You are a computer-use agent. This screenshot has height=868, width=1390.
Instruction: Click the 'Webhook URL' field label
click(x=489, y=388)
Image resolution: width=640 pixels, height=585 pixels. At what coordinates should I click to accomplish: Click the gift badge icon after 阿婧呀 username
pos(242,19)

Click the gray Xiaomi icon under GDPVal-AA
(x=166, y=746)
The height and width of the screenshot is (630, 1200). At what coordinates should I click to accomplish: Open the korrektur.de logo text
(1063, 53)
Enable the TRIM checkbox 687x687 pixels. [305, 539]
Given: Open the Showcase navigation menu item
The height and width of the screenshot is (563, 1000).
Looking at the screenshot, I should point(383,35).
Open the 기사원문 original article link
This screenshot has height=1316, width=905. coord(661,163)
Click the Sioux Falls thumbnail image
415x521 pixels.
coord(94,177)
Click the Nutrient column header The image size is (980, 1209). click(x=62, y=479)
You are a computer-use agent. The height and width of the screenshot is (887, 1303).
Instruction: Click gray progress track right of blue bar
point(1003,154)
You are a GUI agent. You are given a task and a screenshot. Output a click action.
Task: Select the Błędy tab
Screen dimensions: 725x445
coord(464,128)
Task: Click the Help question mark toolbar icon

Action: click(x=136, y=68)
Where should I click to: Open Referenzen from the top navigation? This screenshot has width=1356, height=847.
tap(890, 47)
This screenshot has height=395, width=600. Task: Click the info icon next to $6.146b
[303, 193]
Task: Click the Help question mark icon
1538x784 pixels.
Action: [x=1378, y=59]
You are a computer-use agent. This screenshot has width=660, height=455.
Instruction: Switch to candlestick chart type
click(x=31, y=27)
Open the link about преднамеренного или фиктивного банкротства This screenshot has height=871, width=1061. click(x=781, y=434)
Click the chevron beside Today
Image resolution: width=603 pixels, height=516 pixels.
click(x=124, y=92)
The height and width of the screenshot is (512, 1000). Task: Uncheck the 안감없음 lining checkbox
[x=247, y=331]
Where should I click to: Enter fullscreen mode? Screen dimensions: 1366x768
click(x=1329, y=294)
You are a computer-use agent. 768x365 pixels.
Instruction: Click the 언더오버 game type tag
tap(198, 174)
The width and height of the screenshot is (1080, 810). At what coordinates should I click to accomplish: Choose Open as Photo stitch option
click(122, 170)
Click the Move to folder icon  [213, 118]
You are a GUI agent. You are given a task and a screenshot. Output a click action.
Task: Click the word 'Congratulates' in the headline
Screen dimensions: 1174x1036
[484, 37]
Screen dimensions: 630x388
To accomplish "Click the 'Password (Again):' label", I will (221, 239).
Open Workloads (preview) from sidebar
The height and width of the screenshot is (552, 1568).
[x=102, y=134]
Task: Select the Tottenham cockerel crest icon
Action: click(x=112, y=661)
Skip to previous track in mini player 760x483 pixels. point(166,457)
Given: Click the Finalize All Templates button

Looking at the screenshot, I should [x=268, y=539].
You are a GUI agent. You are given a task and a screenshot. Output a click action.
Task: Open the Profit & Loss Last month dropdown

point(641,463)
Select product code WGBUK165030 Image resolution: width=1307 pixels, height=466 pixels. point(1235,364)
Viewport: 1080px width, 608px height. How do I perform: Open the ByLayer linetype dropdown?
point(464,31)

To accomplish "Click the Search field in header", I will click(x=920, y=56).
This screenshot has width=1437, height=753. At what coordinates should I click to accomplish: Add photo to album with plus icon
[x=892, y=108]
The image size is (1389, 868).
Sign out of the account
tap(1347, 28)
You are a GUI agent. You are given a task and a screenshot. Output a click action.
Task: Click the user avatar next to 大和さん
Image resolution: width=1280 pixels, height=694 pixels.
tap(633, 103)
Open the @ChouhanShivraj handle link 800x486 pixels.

□ □ □ □ □

**PROBLEM DETAILS:**
Reproduce every line from the listing above that holds the word "computer".

**EXERCISE RESPONSE:**
You are a computer-use agent. This screenshot has height=868, width=1390.
You are a computer-use agent. The height and width of the screenshot is (887, 1303).
You are a computer-use agent. This screenshot has width=660, height=455.
You are a computer-use agent. 768x365 pixels.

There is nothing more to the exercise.